*Your task*
Which lines run from the one containing "Click the Install" through the end of the entries? Restate them word for word, and only those.

*Task input*
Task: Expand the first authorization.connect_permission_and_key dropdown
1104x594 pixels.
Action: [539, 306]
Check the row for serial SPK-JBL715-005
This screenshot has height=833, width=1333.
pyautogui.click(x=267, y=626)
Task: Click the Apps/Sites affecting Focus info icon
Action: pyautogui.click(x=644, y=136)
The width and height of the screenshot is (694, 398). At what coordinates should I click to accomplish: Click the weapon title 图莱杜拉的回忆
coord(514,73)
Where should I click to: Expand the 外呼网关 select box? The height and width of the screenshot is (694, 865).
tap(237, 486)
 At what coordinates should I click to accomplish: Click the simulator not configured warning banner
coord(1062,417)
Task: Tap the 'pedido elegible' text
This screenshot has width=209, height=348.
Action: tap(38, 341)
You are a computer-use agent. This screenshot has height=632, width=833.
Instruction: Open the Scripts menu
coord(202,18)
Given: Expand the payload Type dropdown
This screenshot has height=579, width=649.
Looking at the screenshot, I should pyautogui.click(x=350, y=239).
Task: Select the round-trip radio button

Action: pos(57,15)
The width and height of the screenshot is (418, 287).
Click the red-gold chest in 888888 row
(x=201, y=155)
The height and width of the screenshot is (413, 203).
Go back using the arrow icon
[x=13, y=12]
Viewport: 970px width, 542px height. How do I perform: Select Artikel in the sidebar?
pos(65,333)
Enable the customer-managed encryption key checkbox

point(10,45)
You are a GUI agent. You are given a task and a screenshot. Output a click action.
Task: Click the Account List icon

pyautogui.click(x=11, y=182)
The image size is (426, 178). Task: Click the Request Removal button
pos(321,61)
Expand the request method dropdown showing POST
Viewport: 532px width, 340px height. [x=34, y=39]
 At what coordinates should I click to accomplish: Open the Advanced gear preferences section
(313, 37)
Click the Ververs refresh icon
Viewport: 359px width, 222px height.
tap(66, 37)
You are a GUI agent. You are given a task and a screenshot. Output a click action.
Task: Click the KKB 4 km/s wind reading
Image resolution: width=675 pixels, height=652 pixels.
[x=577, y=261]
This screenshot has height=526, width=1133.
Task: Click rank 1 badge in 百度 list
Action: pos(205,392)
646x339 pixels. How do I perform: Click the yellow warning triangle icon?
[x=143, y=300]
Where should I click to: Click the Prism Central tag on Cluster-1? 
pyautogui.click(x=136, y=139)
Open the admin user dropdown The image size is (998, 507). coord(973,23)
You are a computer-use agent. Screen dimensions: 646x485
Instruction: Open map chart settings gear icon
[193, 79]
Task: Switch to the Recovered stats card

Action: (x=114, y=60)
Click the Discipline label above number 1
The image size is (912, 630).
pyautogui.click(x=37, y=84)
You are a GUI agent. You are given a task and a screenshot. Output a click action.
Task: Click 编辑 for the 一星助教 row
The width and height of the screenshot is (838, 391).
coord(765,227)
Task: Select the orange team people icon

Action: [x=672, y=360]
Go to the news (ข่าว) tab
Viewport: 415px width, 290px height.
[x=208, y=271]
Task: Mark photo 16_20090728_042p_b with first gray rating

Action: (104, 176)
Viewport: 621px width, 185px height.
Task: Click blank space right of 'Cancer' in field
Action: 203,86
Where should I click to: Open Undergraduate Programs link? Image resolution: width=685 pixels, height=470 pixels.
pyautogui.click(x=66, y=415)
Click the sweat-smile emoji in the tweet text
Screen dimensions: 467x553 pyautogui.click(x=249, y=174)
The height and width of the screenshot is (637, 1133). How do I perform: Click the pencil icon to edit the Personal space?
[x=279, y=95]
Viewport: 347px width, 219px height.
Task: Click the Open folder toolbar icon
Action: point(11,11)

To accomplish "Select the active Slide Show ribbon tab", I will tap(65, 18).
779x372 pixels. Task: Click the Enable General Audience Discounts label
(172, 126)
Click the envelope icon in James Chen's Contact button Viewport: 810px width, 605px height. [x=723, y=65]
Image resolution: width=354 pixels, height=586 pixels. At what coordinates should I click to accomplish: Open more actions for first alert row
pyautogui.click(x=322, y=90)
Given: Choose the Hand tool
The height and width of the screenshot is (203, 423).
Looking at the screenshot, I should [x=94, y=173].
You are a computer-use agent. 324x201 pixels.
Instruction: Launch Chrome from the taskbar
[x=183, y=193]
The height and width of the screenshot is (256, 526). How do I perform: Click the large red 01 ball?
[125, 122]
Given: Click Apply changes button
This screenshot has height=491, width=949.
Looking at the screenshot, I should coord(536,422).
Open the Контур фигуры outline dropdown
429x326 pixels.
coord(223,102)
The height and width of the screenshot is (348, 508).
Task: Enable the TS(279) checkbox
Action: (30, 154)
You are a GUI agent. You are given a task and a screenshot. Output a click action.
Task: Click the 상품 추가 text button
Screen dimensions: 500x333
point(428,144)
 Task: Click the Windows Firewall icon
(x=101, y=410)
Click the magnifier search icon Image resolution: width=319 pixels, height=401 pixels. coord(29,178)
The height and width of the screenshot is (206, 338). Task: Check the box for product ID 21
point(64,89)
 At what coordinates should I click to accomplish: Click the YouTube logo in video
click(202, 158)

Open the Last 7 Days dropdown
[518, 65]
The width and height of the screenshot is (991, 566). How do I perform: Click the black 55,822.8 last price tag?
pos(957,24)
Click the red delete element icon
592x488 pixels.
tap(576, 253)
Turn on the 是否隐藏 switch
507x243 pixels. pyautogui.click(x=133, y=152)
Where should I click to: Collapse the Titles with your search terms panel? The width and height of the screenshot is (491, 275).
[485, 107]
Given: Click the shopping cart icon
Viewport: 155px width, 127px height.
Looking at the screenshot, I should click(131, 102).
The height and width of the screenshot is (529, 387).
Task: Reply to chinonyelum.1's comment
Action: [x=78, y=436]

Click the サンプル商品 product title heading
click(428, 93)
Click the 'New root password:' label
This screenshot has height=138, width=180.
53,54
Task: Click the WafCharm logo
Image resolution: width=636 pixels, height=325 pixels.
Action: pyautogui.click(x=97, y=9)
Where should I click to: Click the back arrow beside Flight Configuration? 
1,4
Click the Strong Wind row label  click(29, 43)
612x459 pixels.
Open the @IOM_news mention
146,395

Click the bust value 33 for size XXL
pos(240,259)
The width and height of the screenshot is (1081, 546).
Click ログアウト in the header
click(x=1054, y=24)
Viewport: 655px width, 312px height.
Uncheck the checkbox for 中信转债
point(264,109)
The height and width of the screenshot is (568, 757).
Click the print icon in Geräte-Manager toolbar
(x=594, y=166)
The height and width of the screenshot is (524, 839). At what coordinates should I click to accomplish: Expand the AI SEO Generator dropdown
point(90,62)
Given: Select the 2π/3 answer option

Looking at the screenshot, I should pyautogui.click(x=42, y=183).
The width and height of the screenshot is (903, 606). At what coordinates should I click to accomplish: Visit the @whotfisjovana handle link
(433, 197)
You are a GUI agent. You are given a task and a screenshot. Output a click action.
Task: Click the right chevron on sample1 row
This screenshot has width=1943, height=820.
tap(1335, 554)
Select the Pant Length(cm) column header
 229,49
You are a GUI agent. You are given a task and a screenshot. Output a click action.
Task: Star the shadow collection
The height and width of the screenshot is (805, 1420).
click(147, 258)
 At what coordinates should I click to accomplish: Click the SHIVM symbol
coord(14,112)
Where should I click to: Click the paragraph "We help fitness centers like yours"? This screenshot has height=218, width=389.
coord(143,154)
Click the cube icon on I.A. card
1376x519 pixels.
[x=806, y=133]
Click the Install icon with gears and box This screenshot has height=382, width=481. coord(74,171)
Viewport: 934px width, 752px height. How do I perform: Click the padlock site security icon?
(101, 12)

*Exercise output*
Click the Install icon with gears and box This screenshot has height=382, width=481. coord(74,171)
Viewport: 934px width, 752px height. How do I perform: Click the padlock site security icon?
(101, 12)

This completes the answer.